Downsizing your house can necessitate self storage
While everyone considers how they can eat less, use less energy and buy less, downsizing a house never usually makes the top of anyone’s list. However it can be extremely profitable to downsize and therefore pay less rent, freeing up extra income for other purposes.
The question is how much space do we really need? Many would say that this varies according to accustomed lifestyle, which no doubt plays a part, but humans all have the same basic needs, however rich. If you want to know about downsizing to the extreme, look no further than the “Smallest House in Britain” on the coast of Wales which is approximately 3.05m x 1.8m. Its last owner was a 6ft 2 fisherman who vacated in 1900 although the house is still owned by his descendants.
Although this is taking it to the extreme it must be noted that the average size of a house has increased by 140% since 1950 according to www.treehugger.com.
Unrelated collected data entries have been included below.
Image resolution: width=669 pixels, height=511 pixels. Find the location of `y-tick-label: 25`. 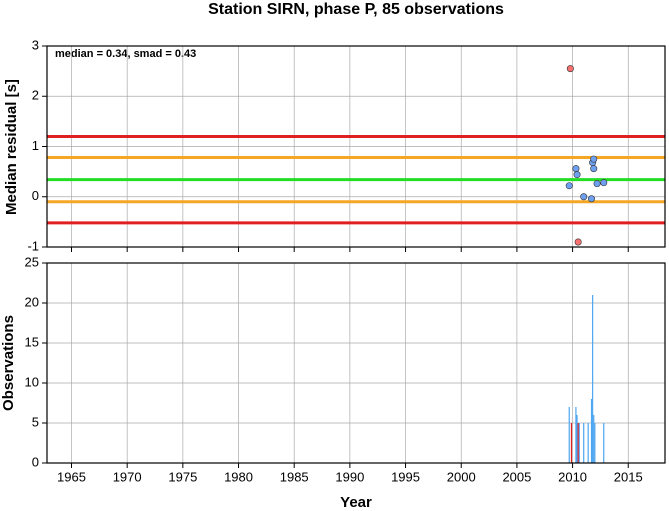

y-tick-label: 25 is located at coordinates (32, 262).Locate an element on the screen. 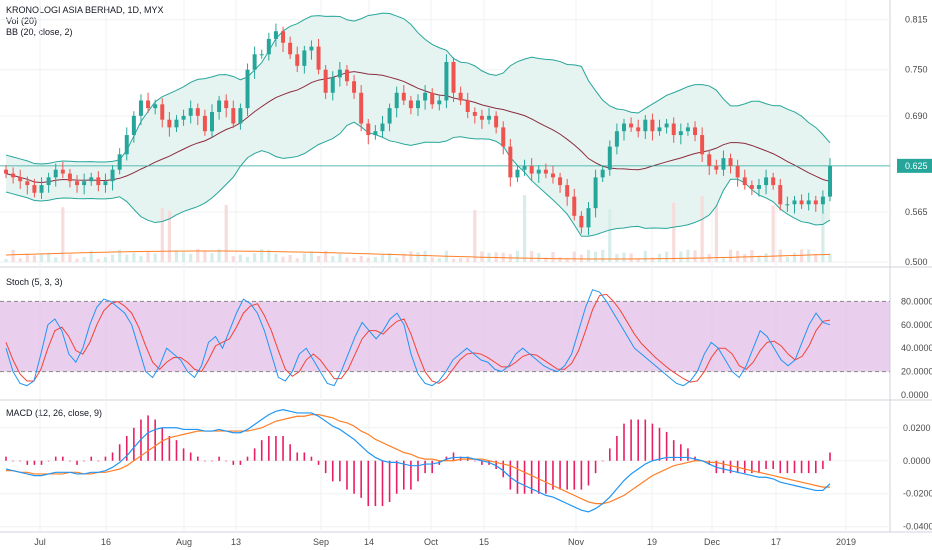  chart-title: KRONOLOGI ASIA BERHAD, 1D, MYX is located at coordinates (85, 10). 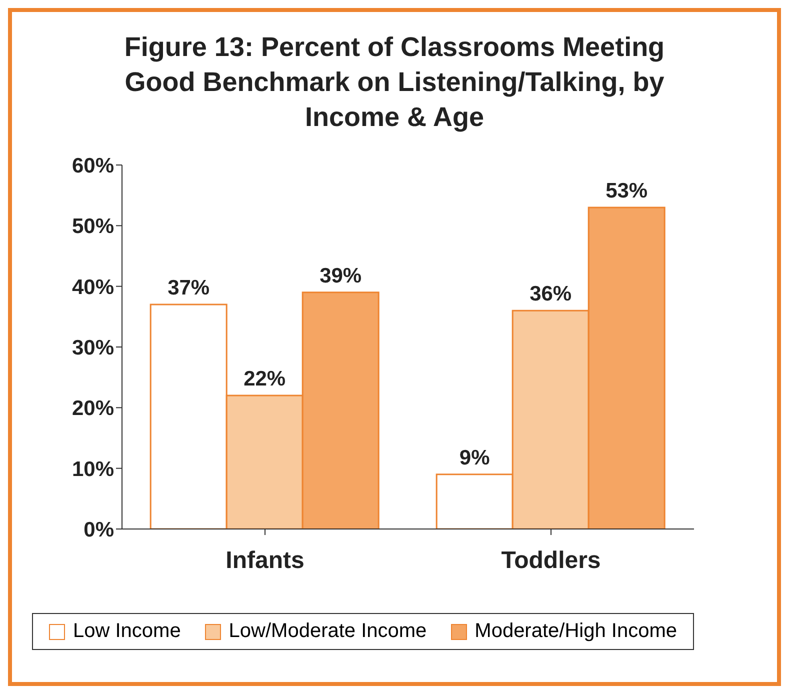 What do you see at coordinates (93, 470) in the screenshot?
I see `y-tick-label: 10%` at bounding box center [93, 470].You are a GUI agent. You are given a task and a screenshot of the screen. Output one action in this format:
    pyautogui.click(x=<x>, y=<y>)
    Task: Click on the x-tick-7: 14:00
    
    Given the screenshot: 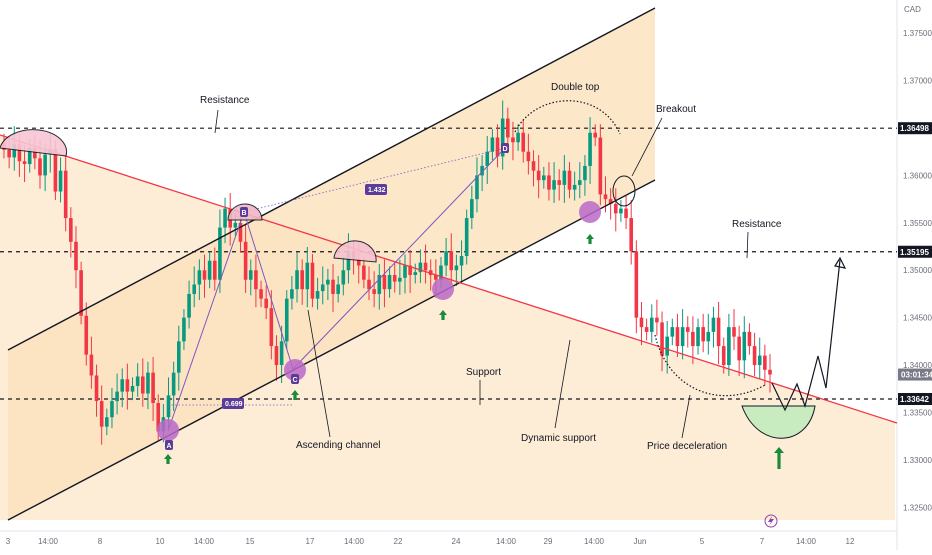 What is the action you would take?
    pyautogui.click(x=354, y=542)
    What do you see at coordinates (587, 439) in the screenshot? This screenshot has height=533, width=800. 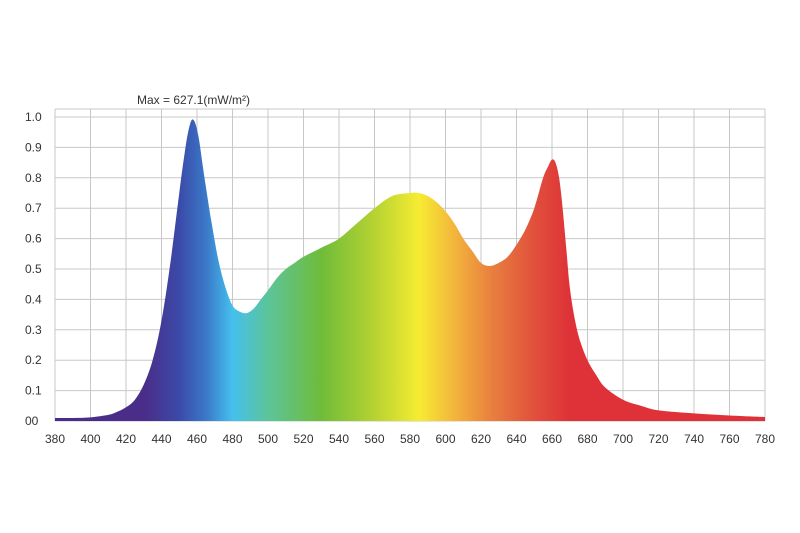 I see `x-tick-label: 680` at bounding box center [587, 439]. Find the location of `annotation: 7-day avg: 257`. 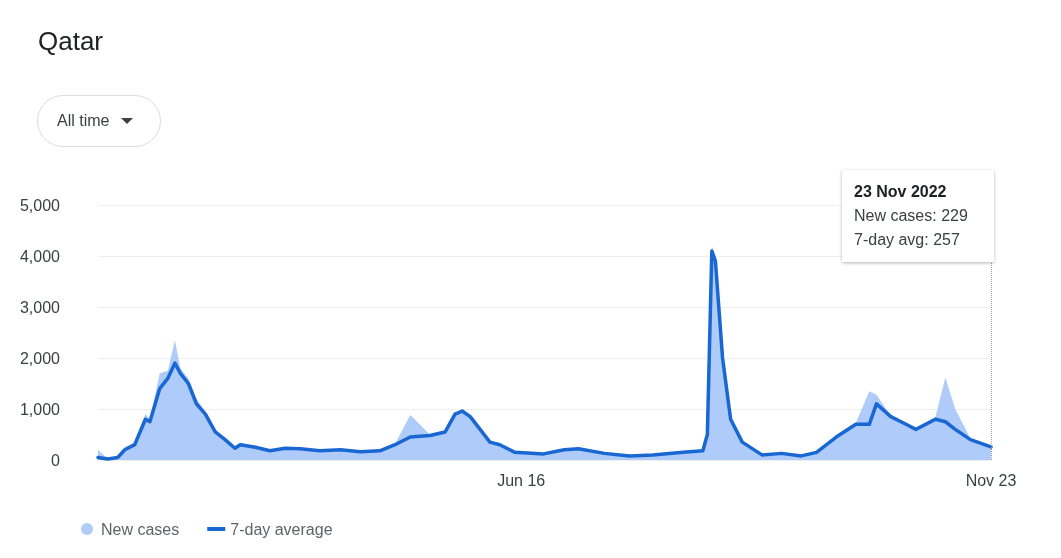

annotation: 7-day avg: 257 is located at coordinates (908, 240).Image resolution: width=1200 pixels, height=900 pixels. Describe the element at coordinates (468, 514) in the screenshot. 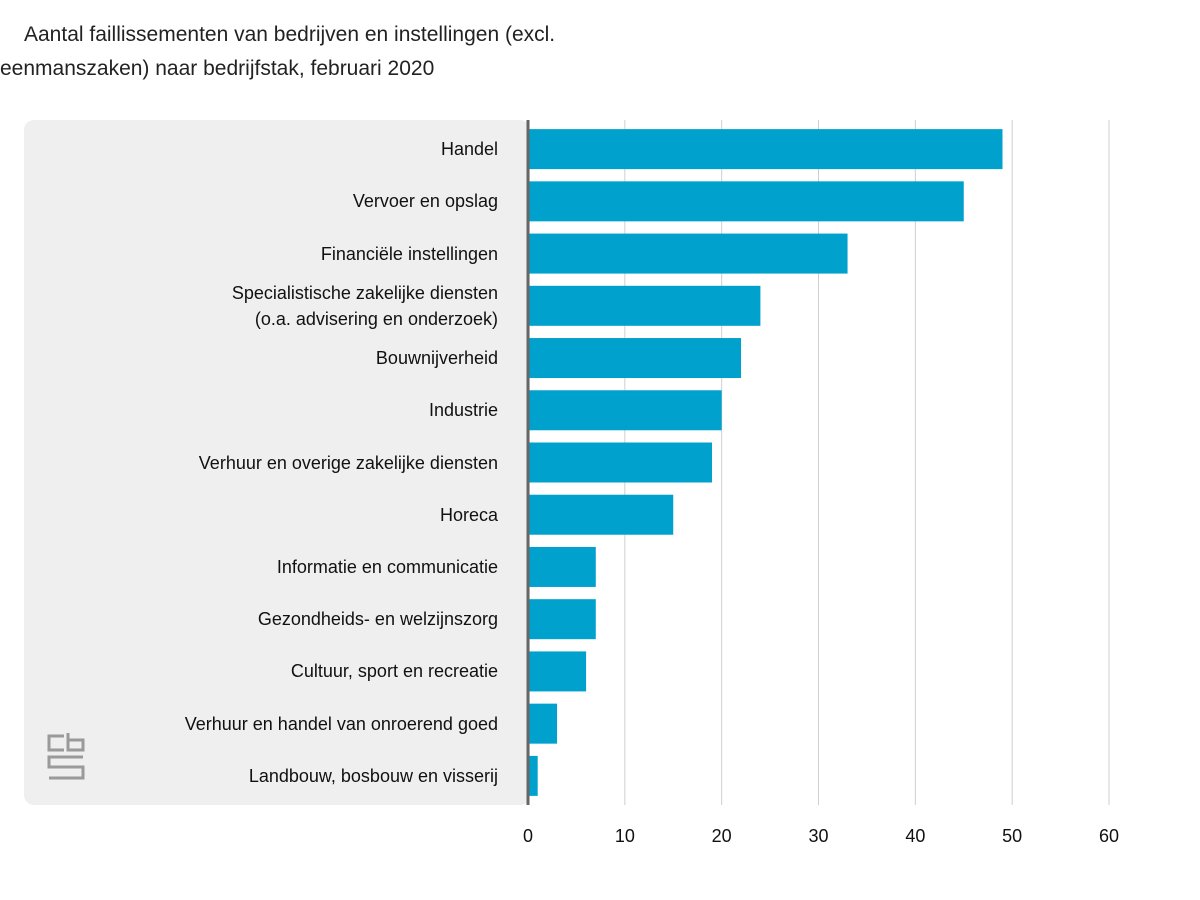

I see `y-tick-label: Horeca` at that location. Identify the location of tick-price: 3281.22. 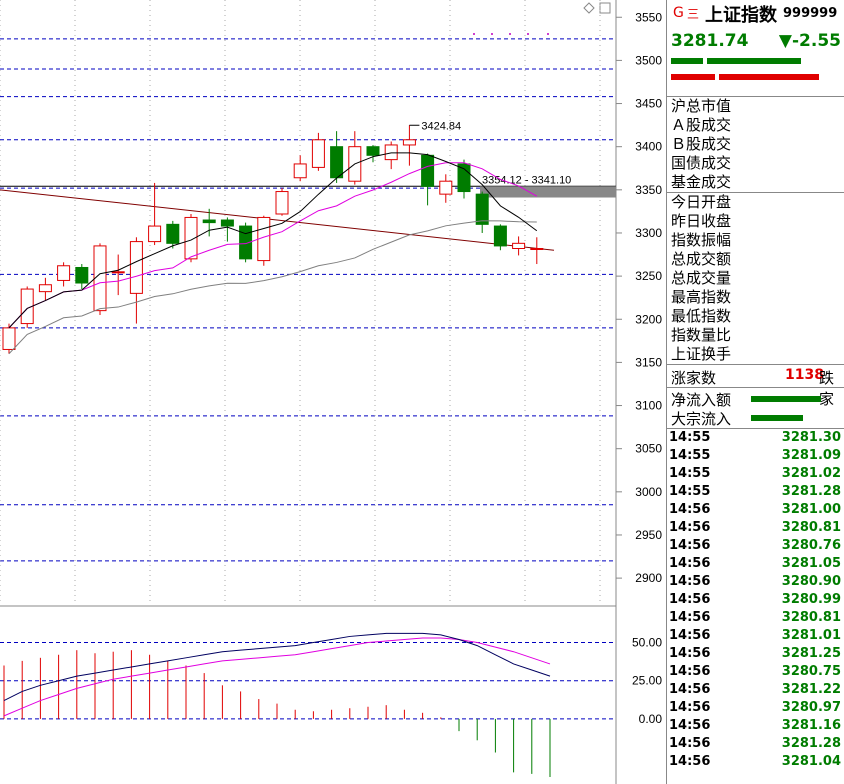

This has a variety of effects. Not only does it increase the amount of materials needed to build and furnish it, but the cost of running such large houses has a detrimental effect to the pockets of those living in them.
With rising gas and electricity bills and council tax rates, often it is impossible to live in a house that is going beyond your means. Downsizing would mean less heating and electricity with fewer rooms. However just because you are moving to another house does not mean you have to leave behind your favourite things – curtains and floor coverings can all be taken with you either to your new house or to self storage where it can be kept until further notice.
A new trend is now developing among building companies that have taken into account the recent housing collapse and have started building smaller houses. Therefore in return for less space, buyers can therefore splurge on other things, such as buying less but more expensive furniture, while simultaneously paying less gas and electricity bills.
By selling a bigger house in return for a smaller one means that, as well as less maintenance, it is also simultaneously eradicating a mortgage, or at least decreasing it if it existed.
Not only this, but size recently has become something of a symbolic status that you have “made it”. But size is not where the sense of home necessarily resides. Many families have found that since downsizing, their homes have become cosier and family life has improved, as smaller houses bring families together in terms of distance and this has a long term impact on family togetherness.